«

«Лихих спалит огонь»

Время на прочтение: 12 мин.

О том, что Лене изменяет муж, сообщили, как водится, добрые люди.

Пятничным вечером, когда она покоряла очередную интервальную тренировку на беговой дорожке в клубе, позвонила Рита.

— Твой мужик сосется с силиконовой цацей в Иглубаре, — заявила она решительно.

— Что? — Лена не поняла ничего и, продолжая бежать, прижала наушник пальцем.

— Твой лапает белобрысую цацу в Иглубаре, — повторила Рита, не терпящая размытых формулировок.

— Что за бред? Ты уже размялась парой маргарит? — Лена была уверена, что такая информация ее, Елену Ковалеву, касаться не может в принципе.

— Твой. Муж. Алексей. В Иглубаре. С бабой. Не с тобой, — отчетливо и терпеливо пояснила Рита. — Я сейчас тоже тут, с морячком своим.

Иглубар на Красносельской Лена знала отлично. Это было романтичное местечко на крыше лофтового здания с отдельными прозрачными шатрами и видом на закат.

Беговая дорожка стала крутиться слишком быстро. Или Лена перестала успевать за ней. Или у нее сбилось дыхание. Она сбавила скорость.

— Сидели мы в нашем иглу, потом вышли на воздух пофотаться, — продолжала Рита. — Смотрю, а в дальнем шатре парочка, и мужик на кого-то похож. Пригляделась, а это твой. Помню, ты за обедом говорила, что он в Питер должен вечером лететь?

— Да, — ответила Лена, сойдя с дорожки и пытаясь начать дышать.

Дышать не получалось. 

— И что, уехал в аэропорт?

— Да. 

— Ну-ну. — Рита помолчала. — Слушай, я думала, звонить тебе или нет. Но потом решила позвонить. Полагаю, ты хотела бы это знать.

Лена не ответила. Ей почему-то казалось очень важным именно сейчас вернуть контроль над дыханием, но легкие не повиновались. Не повиновались ей, которая пробежала не один полумарафон! «Беда сдавила грудь», — говаривала ее бабушка.

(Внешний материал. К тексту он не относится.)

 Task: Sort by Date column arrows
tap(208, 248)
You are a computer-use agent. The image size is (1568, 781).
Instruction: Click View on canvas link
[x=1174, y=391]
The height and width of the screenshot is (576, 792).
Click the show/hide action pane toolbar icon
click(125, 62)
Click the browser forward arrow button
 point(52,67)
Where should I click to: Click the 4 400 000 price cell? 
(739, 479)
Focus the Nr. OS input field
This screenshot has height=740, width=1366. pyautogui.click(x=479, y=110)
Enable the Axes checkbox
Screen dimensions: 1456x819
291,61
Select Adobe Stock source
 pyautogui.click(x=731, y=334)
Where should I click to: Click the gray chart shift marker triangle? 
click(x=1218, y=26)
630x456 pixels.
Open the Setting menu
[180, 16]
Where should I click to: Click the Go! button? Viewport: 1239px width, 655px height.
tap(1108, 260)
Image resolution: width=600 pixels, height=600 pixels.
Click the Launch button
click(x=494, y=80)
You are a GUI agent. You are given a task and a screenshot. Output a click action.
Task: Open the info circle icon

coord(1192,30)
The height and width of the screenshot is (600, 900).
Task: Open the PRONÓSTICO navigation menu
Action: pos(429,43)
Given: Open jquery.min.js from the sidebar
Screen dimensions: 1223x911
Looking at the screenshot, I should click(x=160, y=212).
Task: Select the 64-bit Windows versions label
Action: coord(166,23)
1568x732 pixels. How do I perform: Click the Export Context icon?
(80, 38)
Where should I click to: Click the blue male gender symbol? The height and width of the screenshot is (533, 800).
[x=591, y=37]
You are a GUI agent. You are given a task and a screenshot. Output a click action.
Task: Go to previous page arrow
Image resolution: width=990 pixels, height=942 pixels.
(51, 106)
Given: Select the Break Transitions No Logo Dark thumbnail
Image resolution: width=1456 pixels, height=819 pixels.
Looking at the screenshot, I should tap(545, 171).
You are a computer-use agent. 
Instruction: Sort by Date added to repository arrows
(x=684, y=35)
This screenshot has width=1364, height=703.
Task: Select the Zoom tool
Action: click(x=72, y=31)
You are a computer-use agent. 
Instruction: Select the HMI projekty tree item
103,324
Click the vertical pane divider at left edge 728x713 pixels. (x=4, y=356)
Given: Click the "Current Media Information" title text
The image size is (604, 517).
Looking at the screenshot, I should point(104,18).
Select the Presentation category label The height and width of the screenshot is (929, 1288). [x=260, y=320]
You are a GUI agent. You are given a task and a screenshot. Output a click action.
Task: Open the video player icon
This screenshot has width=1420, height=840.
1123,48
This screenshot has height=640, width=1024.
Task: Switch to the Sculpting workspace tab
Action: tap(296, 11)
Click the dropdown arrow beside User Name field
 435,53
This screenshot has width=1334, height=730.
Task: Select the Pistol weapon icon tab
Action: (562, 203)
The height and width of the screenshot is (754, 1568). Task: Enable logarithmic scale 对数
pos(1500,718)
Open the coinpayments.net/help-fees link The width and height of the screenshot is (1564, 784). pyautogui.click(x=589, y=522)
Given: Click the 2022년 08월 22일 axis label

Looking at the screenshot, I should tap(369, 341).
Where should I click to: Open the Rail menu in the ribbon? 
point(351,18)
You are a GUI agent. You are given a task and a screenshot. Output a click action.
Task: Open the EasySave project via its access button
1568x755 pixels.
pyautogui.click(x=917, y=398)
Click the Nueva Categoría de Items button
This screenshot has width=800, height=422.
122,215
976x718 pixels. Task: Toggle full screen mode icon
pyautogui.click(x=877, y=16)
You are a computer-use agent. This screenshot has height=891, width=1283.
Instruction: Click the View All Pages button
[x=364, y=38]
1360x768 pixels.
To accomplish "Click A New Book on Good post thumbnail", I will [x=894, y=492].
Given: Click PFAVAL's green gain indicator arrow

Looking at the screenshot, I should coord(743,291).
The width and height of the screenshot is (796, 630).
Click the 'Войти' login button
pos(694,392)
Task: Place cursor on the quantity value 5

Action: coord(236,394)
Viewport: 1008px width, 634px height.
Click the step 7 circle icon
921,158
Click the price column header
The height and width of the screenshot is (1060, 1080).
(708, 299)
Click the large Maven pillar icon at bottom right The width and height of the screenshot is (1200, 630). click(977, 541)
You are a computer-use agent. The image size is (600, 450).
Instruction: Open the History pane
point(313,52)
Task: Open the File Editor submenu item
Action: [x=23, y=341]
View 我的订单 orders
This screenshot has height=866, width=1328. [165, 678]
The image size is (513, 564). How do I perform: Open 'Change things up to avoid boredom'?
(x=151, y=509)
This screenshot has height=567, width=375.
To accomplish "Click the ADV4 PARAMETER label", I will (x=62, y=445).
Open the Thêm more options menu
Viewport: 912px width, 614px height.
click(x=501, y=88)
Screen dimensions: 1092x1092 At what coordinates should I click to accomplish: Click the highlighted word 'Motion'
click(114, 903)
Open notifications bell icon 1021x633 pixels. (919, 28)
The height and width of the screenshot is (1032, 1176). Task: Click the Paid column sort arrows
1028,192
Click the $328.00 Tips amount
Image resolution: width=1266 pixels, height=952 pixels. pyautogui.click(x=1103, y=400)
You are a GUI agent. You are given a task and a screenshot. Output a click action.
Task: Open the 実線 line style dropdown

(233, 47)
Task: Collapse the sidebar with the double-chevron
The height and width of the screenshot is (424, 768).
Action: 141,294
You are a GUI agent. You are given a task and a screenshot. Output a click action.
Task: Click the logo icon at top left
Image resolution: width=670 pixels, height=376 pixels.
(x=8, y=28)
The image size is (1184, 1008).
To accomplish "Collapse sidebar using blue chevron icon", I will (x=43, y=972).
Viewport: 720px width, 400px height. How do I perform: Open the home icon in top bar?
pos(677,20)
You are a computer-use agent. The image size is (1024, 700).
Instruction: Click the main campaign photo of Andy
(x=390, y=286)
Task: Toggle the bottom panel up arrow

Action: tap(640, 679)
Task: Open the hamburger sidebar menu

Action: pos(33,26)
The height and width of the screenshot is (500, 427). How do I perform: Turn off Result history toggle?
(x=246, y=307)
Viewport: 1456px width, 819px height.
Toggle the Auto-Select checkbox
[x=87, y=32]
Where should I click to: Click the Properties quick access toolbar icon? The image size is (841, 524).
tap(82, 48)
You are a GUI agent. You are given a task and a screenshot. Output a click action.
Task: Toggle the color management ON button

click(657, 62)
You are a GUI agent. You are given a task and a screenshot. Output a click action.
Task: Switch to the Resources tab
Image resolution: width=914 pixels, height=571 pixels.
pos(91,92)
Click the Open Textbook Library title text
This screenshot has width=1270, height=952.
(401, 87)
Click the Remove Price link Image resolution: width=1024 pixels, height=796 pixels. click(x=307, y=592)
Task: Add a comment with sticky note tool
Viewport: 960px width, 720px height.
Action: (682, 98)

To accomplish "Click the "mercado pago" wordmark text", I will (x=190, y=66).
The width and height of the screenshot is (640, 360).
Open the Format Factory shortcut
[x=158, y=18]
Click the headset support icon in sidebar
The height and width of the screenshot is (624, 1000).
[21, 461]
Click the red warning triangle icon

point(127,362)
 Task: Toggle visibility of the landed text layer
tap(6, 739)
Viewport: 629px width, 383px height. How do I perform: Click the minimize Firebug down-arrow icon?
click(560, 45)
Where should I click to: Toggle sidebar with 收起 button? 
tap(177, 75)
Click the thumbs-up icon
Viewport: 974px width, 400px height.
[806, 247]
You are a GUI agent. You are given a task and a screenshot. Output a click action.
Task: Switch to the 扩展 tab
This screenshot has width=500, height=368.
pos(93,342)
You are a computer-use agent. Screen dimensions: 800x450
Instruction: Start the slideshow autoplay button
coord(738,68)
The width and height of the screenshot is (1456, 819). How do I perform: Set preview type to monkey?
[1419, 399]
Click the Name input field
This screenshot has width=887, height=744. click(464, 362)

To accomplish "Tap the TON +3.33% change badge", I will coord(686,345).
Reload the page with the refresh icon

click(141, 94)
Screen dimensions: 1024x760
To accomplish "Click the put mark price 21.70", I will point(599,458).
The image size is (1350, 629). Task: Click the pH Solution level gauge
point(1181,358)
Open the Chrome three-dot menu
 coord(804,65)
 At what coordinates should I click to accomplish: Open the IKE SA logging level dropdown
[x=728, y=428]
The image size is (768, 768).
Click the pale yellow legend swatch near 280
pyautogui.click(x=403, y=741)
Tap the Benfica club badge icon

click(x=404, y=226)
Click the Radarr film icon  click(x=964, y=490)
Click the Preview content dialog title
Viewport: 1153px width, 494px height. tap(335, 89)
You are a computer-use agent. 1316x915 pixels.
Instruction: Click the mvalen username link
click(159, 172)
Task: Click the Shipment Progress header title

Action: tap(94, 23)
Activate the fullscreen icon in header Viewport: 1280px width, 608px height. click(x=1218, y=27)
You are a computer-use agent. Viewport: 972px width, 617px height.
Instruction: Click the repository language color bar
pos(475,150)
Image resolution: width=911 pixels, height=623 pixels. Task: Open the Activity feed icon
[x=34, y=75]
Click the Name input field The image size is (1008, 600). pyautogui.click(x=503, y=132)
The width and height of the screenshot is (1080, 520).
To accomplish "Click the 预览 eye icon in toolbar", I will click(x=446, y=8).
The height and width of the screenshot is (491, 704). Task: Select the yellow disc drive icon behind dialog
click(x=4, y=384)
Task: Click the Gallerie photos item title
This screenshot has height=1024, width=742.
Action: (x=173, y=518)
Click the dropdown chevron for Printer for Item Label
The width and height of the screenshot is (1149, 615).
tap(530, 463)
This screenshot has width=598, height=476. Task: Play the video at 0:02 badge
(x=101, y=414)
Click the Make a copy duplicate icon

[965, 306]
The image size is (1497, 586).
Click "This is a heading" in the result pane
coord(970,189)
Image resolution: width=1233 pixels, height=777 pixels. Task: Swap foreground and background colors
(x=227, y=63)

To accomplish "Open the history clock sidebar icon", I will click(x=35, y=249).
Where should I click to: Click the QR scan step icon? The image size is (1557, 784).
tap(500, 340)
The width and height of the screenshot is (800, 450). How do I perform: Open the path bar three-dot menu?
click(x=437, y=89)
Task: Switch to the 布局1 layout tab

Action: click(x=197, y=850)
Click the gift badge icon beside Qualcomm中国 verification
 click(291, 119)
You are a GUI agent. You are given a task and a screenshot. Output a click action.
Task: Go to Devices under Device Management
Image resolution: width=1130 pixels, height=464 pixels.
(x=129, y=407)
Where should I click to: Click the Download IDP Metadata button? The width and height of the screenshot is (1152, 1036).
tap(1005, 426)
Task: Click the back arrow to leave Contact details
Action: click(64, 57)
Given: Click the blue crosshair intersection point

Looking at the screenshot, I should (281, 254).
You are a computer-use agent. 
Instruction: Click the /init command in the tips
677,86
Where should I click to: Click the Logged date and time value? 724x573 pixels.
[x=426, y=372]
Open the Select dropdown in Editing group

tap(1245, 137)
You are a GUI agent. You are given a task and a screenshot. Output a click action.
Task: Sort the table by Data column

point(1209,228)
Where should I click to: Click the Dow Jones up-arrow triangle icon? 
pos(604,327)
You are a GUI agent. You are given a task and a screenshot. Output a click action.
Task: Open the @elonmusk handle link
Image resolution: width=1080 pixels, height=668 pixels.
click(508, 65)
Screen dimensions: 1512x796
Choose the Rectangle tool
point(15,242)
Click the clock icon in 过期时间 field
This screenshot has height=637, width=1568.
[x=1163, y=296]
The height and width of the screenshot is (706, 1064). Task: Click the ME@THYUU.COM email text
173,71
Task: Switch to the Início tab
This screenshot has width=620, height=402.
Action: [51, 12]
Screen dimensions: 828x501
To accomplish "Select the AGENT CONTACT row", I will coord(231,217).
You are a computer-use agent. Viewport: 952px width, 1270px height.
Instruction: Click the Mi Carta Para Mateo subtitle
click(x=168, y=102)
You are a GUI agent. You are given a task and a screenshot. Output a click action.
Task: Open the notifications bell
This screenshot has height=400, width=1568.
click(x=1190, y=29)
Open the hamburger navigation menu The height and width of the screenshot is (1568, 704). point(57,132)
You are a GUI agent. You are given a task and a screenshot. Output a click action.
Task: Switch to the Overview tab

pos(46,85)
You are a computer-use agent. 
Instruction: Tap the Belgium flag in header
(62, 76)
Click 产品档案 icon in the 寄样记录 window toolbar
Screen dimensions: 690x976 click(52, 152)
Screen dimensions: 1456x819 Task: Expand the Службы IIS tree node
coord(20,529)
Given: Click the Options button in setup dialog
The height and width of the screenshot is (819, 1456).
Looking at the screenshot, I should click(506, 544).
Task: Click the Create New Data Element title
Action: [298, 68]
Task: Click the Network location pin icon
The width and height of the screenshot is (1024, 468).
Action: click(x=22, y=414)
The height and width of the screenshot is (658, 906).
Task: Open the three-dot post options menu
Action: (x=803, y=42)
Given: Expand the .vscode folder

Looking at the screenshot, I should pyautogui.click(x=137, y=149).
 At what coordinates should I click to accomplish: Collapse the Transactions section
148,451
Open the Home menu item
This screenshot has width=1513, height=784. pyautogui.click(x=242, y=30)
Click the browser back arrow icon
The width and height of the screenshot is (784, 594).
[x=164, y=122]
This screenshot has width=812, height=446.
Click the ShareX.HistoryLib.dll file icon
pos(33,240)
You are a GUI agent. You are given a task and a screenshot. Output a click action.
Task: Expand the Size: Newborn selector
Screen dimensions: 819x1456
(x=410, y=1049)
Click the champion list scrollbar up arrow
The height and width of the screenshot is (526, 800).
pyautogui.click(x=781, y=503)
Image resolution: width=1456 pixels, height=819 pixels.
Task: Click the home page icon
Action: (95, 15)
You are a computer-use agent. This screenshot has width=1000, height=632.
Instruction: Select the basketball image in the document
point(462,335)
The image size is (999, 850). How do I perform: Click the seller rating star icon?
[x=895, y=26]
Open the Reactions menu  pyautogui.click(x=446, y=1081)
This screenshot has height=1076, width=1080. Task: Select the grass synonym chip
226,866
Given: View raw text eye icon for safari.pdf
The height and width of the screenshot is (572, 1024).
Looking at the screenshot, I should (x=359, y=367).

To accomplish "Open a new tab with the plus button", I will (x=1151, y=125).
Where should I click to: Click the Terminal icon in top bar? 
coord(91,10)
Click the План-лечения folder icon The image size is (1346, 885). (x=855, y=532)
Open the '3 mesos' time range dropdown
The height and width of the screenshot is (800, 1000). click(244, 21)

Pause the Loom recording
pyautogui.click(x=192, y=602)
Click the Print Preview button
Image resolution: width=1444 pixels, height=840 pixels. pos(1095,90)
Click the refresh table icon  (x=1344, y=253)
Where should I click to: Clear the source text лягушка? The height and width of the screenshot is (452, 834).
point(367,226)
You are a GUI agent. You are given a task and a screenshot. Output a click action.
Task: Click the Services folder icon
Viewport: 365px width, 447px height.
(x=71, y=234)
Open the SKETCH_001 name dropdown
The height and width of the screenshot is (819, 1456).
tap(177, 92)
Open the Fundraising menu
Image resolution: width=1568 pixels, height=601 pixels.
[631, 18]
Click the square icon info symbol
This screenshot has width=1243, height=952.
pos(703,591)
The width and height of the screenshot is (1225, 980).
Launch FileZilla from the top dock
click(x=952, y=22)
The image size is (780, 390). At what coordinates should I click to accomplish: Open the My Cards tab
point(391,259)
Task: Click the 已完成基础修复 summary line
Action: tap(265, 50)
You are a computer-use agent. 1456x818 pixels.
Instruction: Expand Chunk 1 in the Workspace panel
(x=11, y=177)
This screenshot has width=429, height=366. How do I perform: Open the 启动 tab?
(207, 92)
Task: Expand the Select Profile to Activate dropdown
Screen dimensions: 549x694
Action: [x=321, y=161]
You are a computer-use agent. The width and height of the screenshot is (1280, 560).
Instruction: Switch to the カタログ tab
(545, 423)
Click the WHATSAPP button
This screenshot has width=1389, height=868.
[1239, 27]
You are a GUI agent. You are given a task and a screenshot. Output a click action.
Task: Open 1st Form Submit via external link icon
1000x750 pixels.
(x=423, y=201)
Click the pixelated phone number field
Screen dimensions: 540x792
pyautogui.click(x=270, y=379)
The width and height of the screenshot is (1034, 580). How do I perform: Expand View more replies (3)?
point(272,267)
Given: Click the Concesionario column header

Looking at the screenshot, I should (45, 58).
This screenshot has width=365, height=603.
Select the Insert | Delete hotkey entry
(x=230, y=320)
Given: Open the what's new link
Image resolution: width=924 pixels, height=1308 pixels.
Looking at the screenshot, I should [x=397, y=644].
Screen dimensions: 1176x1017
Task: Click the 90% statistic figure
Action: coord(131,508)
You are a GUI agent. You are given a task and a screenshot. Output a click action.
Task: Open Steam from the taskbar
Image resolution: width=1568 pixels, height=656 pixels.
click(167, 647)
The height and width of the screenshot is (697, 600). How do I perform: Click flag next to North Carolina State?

Капец, так, оказывается, бывает. 

— Хочешь, я пойду им всю малину испорчу и рожу ее своим френчем расцарапаю? 

— Не надо.

Они еще помолчали.

— Я их сфотала, если что. Сейчас пришлю. Кстати, она страшная дико, даром что в туфлях Prada. Ничего натурального, сама увидишь. И на что только мужики ведутся? — вздохнула Рита. — Ладно, давай, я попозже позвоню. Только не топись.

Лена стояла рядом с дорожкой и смотрела на движущееся полотно. Черная в разводах резиновая лента яростно вращалась, каждые несколько секунд являя один и тот же небольшой щербатый дефект на краю. Здравых мыслей не было, а те, что появлялись, одна безумнее другой, хаотично утекали, словно накручиваясь на полотно.

Он пьян, невменяем, потеря памяти? Все бывает. Это же Леша, мой Леша, прямой, веселый, открытый. Может, Рита ошиблась и приняла за него кого-то другого? Точно нет. Может, она все это выдумала? Теоретически могла. Но зачем? 

Они не были подругами, скорее коллегами-конкурентками в том, что касалось красоты, стиля и амбиций. По этим пунктам девушки давно и прочно делили первое место во всем инвестблоке. Обе выглядели безупречно, работали профессионально и не терпели рефлексии. Но если Рита была стремительная и перла вперед, как бульдозер, то Лена отличалась спокойствием и логикой. Когда бралась за что-то, сбить ее было нельзя. В такие моменты светло-серые глаза ее сосредоточенно темнели, превращаясь в цвет мокрого камня, а профиль упрямо заострялся под ровной челкой.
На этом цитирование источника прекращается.